Add to all of this that most of the incarcerations are related to drug or alcohol use or illegal sales of the same items, and you see a pattern among the parents who are arrested: They are usually not very well educated, either using or selling drugs or alcohol, and after they are arrested, unable to help their children, who will follow the same path much of the time. In addition, according tot he National Council on Crime and Delinquency, among the female prisoners, there is almost always sexual abuse (41.7%), physical abuse (52.8%) to add tot he regular use of alcohol or drugs (64.5%)

In addition, according to the North Carolina information, the situations are developing their own patterns:

The prison population is growing. During the 1990s, the number of inmates (parent and nonparent) in federal and state prisons and local jails grew steadily. Although they make up a small minority of the prison population, growth rates have been higher for women than for men. (Mumola)

There are significant racial disparities in the prison population. African Americans are disproportionately represented in the prison population, just as they are in the foster care population. Because of this disproportionality, in 1999 black children were nearly 9 times more likely to have a parent in prison than white children. Hispanic children were 3 times as likely as white children to have an inmate parent. (Mumola)

Mothers and fathers tend to be incarcerated for different offenses. In 1997, forty-five percent of fathers in state prison were violent offenders, compared to 26% of mothers. Mothers were more likely to be sentenced for drug offenses and fraud. (Mumola)

Sentences tend to be long. In 1997 fathers in state prison reported serving sentences that were, on average, 5 years longer than those of mothers (12.5 years vs. 7.8 years). Because they tended to commit less serious offenses than fathers, 48% of mothers in state and federal prisons were serving sentences of less than five years. (Mumola)

Substance abuse is a major problem. Like many of the other parents involved in the child welfare system, those in prison tend to have problems with substance abuse. (Mumola)

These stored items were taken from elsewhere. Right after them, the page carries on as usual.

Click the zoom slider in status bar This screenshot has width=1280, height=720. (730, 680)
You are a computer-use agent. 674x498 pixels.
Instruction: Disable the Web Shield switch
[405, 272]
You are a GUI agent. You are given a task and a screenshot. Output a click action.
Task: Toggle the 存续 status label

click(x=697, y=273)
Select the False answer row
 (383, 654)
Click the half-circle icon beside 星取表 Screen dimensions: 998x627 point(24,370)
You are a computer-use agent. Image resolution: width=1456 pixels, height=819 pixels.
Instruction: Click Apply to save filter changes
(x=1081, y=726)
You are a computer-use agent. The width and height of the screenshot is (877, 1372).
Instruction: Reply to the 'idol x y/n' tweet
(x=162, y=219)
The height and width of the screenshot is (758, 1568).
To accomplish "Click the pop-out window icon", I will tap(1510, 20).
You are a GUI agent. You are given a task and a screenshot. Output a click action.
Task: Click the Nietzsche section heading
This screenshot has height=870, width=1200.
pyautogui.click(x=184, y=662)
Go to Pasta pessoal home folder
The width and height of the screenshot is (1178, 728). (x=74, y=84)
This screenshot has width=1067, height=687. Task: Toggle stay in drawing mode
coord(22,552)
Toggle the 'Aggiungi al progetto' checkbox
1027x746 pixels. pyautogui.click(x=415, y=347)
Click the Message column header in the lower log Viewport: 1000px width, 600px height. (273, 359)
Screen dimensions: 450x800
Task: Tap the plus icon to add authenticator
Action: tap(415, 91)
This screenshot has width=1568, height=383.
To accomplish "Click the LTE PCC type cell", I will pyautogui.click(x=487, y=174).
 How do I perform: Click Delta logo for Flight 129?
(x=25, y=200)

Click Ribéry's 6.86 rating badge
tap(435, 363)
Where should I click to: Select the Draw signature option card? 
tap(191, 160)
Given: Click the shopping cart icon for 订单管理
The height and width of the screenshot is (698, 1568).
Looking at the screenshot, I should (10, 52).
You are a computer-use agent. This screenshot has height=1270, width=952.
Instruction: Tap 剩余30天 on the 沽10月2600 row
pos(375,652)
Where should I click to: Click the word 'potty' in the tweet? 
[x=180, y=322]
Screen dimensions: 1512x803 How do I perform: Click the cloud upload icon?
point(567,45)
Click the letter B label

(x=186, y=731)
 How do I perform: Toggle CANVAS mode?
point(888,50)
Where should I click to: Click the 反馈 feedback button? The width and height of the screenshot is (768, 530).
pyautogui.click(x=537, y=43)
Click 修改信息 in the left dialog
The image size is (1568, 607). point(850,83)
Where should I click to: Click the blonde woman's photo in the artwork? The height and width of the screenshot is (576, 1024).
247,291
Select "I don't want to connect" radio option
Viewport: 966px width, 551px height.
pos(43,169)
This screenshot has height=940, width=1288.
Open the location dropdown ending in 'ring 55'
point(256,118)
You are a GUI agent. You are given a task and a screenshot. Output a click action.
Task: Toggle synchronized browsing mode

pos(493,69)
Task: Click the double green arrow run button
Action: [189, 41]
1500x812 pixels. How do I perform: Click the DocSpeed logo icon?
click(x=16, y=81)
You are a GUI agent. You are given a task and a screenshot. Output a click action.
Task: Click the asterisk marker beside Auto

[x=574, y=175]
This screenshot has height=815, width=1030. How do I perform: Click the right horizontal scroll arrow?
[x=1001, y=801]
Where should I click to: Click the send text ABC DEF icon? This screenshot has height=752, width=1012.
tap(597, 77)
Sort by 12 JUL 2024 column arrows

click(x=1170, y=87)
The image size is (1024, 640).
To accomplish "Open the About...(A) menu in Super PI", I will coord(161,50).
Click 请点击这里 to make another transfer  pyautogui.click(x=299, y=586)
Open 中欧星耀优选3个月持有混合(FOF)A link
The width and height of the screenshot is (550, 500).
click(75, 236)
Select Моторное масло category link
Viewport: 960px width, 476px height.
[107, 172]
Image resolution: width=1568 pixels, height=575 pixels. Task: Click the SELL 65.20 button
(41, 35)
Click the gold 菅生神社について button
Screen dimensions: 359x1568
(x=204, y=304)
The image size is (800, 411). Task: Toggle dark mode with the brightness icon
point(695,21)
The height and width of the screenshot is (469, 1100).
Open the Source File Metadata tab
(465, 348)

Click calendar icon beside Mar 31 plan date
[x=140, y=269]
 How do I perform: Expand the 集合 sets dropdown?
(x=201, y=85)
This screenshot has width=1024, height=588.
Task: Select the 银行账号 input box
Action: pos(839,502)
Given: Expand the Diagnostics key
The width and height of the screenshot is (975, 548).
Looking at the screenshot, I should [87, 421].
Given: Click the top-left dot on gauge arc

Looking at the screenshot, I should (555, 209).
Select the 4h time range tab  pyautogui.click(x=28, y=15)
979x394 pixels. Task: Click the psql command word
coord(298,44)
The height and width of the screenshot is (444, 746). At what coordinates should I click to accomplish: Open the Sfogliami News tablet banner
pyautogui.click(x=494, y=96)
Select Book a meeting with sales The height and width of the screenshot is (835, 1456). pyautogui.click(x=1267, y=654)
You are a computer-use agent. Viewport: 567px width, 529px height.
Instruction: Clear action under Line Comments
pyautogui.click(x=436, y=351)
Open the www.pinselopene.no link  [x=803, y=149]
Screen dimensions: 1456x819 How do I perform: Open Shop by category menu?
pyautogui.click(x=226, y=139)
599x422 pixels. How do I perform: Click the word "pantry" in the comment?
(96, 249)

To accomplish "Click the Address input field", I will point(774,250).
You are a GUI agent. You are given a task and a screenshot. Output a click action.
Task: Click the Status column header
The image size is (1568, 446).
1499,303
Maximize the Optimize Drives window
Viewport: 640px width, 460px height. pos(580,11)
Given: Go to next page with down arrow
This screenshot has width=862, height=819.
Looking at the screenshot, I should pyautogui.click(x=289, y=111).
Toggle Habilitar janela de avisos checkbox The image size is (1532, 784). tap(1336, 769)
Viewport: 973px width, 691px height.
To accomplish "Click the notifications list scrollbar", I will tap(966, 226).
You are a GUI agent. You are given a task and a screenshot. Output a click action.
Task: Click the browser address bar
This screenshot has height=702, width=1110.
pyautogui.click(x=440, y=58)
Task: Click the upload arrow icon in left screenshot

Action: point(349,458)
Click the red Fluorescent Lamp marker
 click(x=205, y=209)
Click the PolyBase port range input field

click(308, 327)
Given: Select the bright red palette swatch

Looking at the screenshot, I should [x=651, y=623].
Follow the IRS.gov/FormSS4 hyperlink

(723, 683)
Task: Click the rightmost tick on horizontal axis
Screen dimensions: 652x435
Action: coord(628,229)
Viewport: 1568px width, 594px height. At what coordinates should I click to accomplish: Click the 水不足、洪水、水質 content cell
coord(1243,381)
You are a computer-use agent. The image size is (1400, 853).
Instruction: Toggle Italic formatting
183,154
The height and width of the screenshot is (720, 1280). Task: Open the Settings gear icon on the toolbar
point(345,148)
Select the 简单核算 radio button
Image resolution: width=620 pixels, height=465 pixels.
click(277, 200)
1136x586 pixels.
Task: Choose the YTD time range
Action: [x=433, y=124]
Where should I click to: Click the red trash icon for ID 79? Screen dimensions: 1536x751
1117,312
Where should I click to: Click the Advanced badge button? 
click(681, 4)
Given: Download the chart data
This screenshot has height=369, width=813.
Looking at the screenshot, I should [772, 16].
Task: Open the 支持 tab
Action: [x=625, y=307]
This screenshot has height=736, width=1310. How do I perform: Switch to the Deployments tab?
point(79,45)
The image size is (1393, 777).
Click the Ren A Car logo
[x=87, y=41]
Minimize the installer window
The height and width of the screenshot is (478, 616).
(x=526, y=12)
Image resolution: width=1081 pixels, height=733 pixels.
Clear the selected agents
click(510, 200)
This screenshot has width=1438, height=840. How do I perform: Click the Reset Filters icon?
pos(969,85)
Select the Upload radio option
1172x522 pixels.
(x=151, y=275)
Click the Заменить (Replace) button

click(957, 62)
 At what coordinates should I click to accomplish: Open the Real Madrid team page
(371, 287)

Mental illness and poverty are also a concern. 23% of mothers and 13% of fathers reported an indication of mental illness. More than half of the parent inmates reported income of less than $1,000 in the month before their arrest. (Mumola)

So the effects on the family and the children are strong and disproportionate in many ways, does this mean we need to do something about our arrests? Do things to help the prisoners? Change or modify laws? In reality, it merely points that there are always people who are destined to fail, whether because of an illness or a drug or alcohol or abuse problem that are going to end up in prison. Moreover, if they have families they are most likely going to produce others who will fill their places in the jail cells when they get older. This does not mean we should open the jail cell doors for all the parents so children can grow up in a happy home (if a home filled with drug use, abuse, and more can ever be considered happy). Instead, we need to look at those who do not turn to crime like their parents. That 90% of the “Children of inmates” population needs to be studied to find out why they succeed.

REFERENCES

Mumola, Christopher J. (August 2000) “1.5 Million U.S. Kids Have Parent in Prison.” Retrieved 1/29/10. .

National Council on Crime and Delinquency (1993)

North Carolina Division of Social Services and the Family and Children’s Resource Program. Vol. 7, No. 1 (January 2002) “Working with Children with Parents in Prison.” Retrieved 1/29/10. .

Simmons, Charlene Wear. (March 2000) California Research Bureau, CRB Note Vol. 7, No. 2. “Children of Incarcerated Parents.” Retrieved 1/29/10.

search?q=cache:PjkssYFMT50J:library.CRB/00/notes/V7N2.pdf+children+with+parents+in+prison&cd=2&hl=en&ct=clnk&gl=us&client=firefox-a.

The Women’s Prison Association & Home, Inc., Family to Family; Partnerships between Corrections and Child Welfare, Part Two, A Project of the Annie E. Casey Foundation, p. 8.

Wright, L. E. & Seymour, C. B. (2000). Working with children and families separated by incarceration: A handbook for child welfare agencies. Washington, DC: CWLA Press.